##### RECORDS PROVIDED

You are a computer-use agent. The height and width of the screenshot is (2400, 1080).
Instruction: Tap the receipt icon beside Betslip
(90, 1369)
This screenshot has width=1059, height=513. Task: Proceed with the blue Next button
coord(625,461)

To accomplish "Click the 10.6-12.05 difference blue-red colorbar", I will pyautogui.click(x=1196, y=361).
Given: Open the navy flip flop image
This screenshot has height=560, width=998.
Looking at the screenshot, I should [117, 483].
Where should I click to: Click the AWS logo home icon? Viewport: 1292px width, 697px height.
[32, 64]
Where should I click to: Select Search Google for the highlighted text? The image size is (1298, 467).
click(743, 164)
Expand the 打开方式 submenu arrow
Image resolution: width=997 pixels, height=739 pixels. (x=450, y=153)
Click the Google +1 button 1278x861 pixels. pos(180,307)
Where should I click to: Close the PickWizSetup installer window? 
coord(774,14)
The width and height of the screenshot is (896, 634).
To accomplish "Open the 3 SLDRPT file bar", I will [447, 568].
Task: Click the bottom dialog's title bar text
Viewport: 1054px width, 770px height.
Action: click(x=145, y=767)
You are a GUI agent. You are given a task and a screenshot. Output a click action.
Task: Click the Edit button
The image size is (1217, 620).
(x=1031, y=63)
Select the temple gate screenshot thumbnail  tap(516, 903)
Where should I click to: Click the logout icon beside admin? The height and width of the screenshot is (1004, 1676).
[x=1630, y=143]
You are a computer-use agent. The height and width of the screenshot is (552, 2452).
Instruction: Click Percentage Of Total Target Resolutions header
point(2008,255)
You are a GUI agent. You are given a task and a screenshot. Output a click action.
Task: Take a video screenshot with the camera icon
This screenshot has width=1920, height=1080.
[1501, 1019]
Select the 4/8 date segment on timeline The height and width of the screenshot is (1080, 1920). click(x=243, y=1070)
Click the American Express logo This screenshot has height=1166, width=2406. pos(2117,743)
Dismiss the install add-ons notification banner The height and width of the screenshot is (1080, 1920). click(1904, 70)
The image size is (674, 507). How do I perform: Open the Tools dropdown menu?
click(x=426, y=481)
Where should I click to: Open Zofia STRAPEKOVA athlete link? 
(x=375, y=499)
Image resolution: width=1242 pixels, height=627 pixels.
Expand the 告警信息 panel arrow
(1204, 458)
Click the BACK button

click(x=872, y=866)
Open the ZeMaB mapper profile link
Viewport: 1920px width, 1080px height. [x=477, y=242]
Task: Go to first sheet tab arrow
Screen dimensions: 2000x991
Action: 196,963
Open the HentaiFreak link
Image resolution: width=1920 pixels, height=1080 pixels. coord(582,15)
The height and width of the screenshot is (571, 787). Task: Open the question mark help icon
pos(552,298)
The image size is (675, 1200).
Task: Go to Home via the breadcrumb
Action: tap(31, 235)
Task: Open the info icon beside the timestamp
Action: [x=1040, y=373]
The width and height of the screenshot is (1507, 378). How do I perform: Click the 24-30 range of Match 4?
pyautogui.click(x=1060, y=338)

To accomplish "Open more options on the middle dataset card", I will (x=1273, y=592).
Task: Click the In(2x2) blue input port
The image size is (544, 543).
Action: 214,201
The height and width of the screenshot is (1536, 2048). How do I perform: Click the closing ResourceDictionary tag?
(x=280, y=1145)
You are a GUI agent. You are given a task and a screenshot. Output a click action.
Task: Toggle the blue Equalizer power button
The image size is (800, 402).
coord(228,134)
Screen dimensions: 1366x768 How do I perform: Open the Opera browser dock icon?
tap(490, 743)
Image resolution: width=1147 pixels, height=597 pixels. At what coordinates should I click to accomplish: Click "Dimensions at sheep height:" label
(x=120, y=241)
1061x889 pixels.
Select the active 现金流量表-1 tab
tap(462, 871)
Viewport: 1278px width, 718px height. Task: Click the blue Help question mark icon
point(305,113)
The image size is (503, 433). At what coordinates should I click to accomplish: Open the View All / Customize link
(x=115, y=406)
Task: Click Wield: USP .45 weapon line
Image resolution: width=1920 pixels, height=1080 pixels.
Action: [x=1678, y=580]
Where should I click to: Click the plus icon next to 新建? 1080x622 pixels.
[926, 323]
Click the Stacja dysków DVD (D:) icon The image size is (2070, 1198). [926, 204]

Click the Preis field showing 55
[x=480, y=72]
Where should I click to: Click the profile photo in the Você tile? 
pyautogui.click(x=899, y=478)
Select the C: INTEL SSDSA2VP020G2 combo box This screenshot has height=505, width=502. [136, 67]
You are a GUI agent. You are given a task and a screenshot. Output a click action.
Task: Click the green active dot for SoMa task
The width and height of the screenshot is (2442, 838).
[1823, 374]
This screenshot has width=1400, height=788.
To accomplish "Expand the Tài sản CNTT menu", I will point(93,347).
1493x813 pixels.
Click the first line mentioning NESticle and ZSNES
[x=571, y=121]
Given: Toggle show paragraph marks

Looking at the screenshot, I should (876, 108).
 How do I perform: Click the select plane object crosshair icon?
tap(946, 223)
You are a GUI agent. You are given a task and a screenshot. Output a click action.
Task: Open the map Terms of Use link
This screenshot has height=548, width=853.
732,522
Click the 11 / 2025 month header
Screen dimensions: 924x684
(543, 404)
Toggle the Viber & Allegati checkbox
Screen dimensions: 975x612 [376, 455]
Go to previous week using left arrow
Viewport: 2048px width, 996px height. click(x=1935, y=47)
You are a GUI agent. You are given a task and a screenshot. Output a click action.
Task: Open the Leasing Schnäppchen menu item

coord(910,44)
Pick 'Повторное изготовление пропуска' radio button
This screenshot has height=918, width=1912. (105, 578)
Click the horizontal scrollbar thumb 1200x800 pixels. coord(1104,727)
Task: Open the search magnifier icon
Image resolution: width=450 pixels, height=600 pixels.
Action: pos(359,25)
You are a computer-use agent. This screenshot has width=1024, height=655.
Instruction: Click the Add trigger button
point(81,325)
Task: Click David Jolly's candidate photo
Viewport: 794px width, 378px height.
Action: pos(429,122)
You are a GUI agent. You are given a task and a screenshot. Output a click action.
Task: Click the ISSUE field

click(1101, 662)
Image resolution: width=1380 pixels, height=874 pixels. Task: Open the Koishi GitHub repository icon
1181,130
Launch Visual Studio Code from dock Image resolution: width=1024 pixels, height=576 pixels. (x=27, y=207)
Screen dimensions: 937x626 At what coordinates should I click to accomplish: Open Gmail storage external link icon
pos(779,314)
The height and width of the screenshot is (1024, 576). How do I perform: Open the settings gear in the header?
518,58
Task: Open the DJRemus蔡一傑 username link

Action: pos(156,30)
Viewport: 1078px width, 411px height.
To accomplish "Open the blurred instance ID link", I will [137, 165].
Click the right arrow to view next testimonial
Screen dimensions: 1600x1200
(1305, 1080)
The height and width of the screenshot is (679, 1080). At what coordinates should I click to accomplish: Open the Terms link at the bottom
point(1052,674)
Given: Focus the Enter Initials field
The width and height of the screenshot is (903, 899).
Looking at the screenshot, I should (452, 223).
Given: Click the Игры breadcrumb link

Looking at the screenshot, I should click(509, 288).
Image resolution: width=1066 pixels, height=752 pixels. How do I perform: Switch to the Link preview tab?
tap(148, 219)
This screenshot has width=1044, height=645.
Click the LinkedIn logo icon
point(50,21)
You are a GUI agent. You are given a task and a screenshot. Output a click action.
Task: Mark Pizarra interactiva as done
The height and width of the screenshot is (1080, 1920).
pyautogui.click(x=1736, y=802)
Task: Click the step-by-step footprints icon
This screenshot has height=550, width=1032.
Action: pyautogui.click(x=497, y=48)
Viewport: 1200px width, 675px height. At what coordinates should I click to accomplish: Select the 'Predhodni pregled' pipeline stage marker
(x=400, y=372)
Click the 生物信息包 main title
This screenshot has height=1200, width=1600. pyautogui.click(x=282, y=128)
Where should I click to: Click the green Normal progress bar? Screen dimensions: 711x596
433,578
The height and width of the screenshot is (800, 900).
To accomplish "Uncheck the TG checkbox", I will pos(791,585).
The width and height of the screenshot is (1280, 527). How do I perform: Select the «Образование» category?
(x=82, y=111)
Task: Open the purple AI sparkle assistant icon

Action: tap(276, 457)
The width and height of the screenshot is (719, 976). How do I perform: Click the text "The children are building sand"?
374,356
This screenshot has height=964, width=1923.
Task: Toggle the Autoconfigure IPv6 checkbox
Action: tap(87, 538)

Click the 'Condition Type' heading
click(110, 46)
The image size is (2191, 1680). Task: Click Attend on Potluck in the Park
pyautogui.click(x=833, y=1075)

##########

▸ **EXERCISE DETAILS**
Turn the listing lines from the line with "Click the horizontal" to the line with "point(81,325)" into a Markdown table with the columns Row and Line, skipping any blank lines.

▸ **RESPONSE TO THIS TASK**
| Row | Line |
|---|---|
| 1 | Click the horizontal scrollbar thumb 1200x800 pixels. coord(1104,727) |
| 2 | Task: Open the search magnifier icon |
| 3 | Image resolution: width=450 pixels, height=600 pixels. |
| 4 | Action: pos(359,25) |
| 5 | You are a computer-use agent. This screenshot has width=1024, height=655. |
| 6 | Instruction: Click the Add trigger button |
| 7 | point(81,325) |